Wham! the dollar’s depreciation makes U.S. manufactured goods enormously competitive. The export boom has already begun. Between 1985 and 1989, exports jumped from $219 billion to $364 billion. But the boom has stalled in 1990, because the dollar’s exchange rate rose somewhat last year. The dollar’s recent decline reverses that trend and restores the price competitiveness of U.S. exports. The trade deficit, now running at about $100 billion annually, should drop. In a poll, the National Assn. of Manufacturers found that 52% of executives expect higher exports in 1991; only 10% expect lower.

The idea of welcoming a weaker currency may seem subversive. A cheaper dollar isn’t all sweetness. Traveling abroad is costlier for Americans, while visiting theUnited States is less expensive for foreigners. More fundamentally, the decline in our trade deficit will increasingly force us to live within our means.

What happens to the economy is anyone’s guess. The outcome of the Persian Gulf crisis could quickly change things for better or worse. What’s less murky is the connection between the health of the U.S. economy and foreign economies. The severity of any U.S. recession will depend heavily on what happens in Europe and Asia. Slumps overseas that cut demand for our exports would compound the damage, as would a spasm of foreign protectionism.

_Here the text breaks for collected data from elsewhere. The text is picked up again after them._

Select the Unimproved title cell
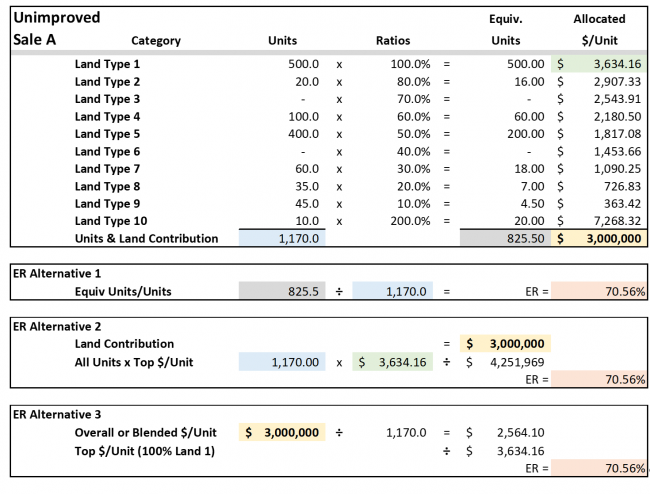 tap(58, 18)
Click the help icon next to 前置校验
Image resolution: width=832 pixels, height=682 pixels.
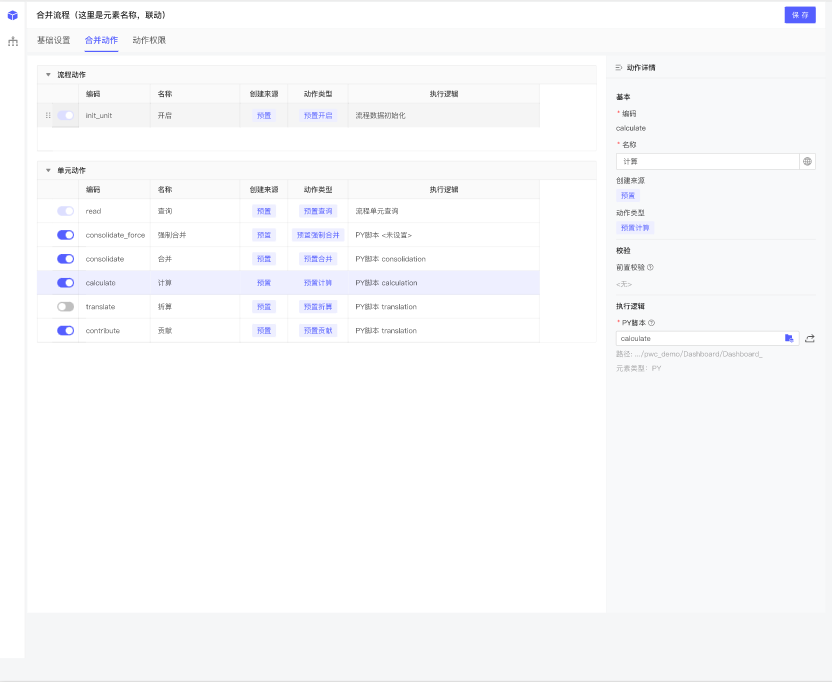tap(650, 267)
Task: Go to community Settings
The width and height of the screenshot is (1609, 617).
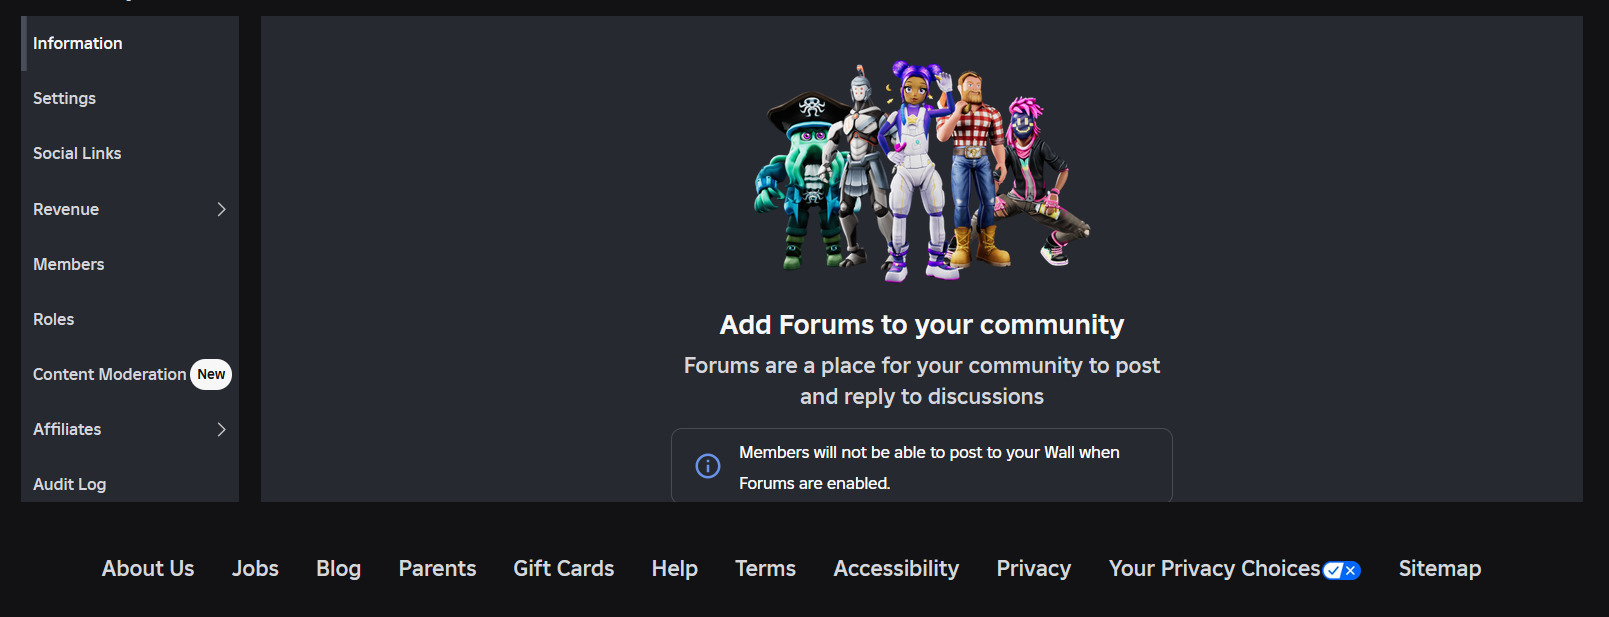Action: [130, 98]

A dropping dollar is not an economic panacea. It merely gives U.S. producers a price edge in international markets. But price isn’t everything. There’s also product quality and reliability, aggressive salesmanship and good service. In the 1990s, American industry will have an opportunity to create its own brighter future. Whether the opportunity is seized or squandered depends on the country’s Richard Studers.